Sunday afternoon Jon and I decided that it was time to face my new worst fear, worse than my fear of heights or natural disasters, worse even than my fear of biscuit containers that go POP when you unravel their cardboard exteriors, and that fear is the fear of taking my baby to a public place. I’m kind of frightened of the diseases that lurk in public places, viruses that could wreak havoc on the immune system of a 14 day old baby, but I’m more scared of being that woman with the screaming baby that I have so often wanted to choke or beat with a wooden club. I had to keep reminding myself that the worst thing that could happen would be that she would start crying and either Jon or I would pick her up and comfort her while the other stuffed groceries into the shopping cart. It’s not like Leta would all of a sudden stand up in her car seat, pull out a machine gun and open fire on unsuspecting, innocent grocery shoppers. There isn’t even the possibility that she would follow me around repeating “FUCKING WHORE, FUCKING WHORE,” because that’s what she hears me yelling at the TV on Monday nights during the 10 Spot on MTV. I don’t have to worry about that scenario for at least a year.

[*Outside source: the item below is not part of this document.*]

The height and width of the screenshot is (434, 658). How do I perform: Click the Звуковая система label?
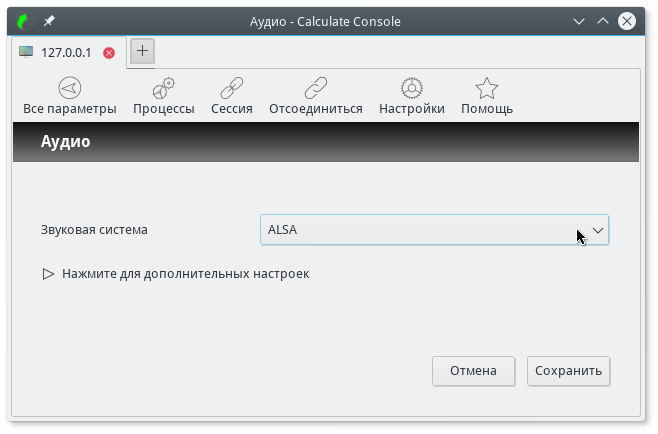point(94,230)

But I do need to come to terms with the possibility of some grumpy single person shooting me a disapproving look as I bounce a fussy baby in one arm while I reach for a gallon of milk with the other arm, as if my baby has no business being in a public place. I was once that grumpy single person, and I feel her pain, the pain of sleeping more than eight hours a night, the pain of eating a warm meal with two hands, the pain of chugging two double vodka martinis without fear of poisoning another human being. And I want to say to the grumpy, single me of several years ago — the grumpy, single me who kept up with her eyebrows and had her nails professionally manicured every two weeks — I want to say, FUCKING WHORE! And then I want to choke her and beat her with a wooden club.